The number of shares changing hands in FTSE 100-listed companies was 55 percent higher than the 30-day average, according to data compiled by Bloomberg.
In the U.S., a Commerce Department report showed retail sales fell 0.4 percent in January after a revised 0.1 percent drop the prior month. The median forecast of 86 economists surveyed by Bloomberg called for no change.
Jobless claims in the world’s largest economy increased by 8,000 to 339,000 in the week ended Feb. 8 from 331,000 in the prior period, according to data from the Labor Department. The median forecast of 52 economists surveyed by Bloomberg called for a decrease to 330,000.
Tate & Lyle plunged 16 percent to 660 pence. The sugar producer predicted sucralose prices will fall 15 percent in its next financial year, which starts in April. The company said that a significant supply of unsold Chinese sucralose had made the market for the sweetener more competitive.
Tate & Lyle also estimated its full-year profit will now be similar to the previous 12 months. It had forecast in November “another year of profit growth.”
Rolls-Royce tumbled 14 percent to 1,045 pence. “We expect a pause in our revenue and profit growth, reflecting offsetting trends across the business,” Chief Executive Officer John Rishton said.
The London-based maker of aircraft engines reported pretax profit excluding hedging and some one-time items advanced to 1.76 billion pounds ($2.9 billion) last year, while sales rose 27 percent to 15.5 billion pounds.
Lloyds Banking Group Plc fell 2.7 percent to 81.32 pence. Britain’s biggest mortgage lender posted a net loss of 838 million pounds for 2013, compared with 1.47 billion pounds in 2012. That still missed the 519 million-pound median estimate of seven analysts surveyed by Bloomberg.
Aberdeen Asset Management Plc slipped 4.5 percent to 408.2 pence. Scotland’s largest money manager was cut to underperform, the equivalent of a sell rating, from hold at Jefferies Group LLC, which said the acquisition of Scottish Widows Investment Partnership won’t compensate for the slowdown in the company’s equity business. Jefferies also slashed its one-year price target by 19 percent to 350 pence.
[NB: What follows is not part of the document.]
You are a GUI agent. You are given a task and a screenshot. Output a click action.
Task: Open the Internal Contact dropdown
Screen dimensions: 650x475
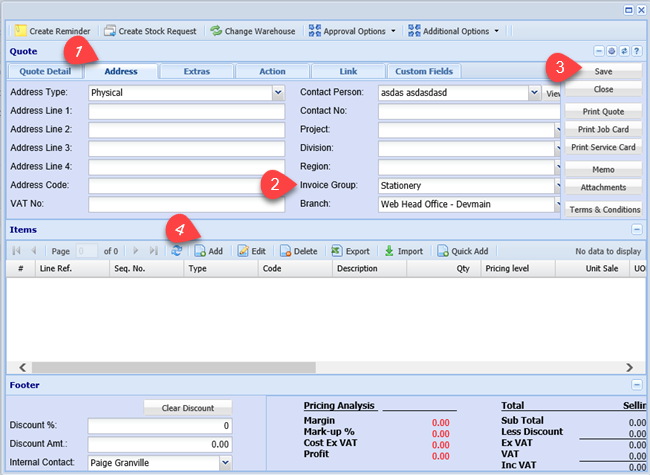coord(224,462)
Imperial Tobacco rose 5.7 percent to 2,351 pence, for its biggest advance in three years. The maker of Davidoff and Gauloises Blondes cigarettes said full-year earnings per share at constant exchange rates will show a modest increase, while the dividend will be raised at least 10 percent. Imperial also said underlying net tobacco revenue rose 1 percent in the first quarter to about 1.6 billion pounds.
Europe’s second-biggest tobacco company is considering an initial public offering of its European logistics unit this year, people familiar with the matter said. Imperial confirmed that it’s “reviewing its options” in relation to an IPO of the unit, adding in a statement that the outcome isn’t certain.
British American Tobacco Plc advanced 1.9 percent to 3,052 pence.
Amec Plc gained 1.1 percent to 1,080 pence. The second-biggest U.K. oil and gas engineer proposed increasing its dividend by 15 percent to 42 pence a share “as a mark of our continued confidence in the outlook and reflecting our strong cash generation.”
Asos Plc rose 4.5 percent to 6,562 pence. MSCI Inc. said it will add the U.K.’s largest Internet-only clothing retailer to its global gauge of developed shares after the close on Feb. 28.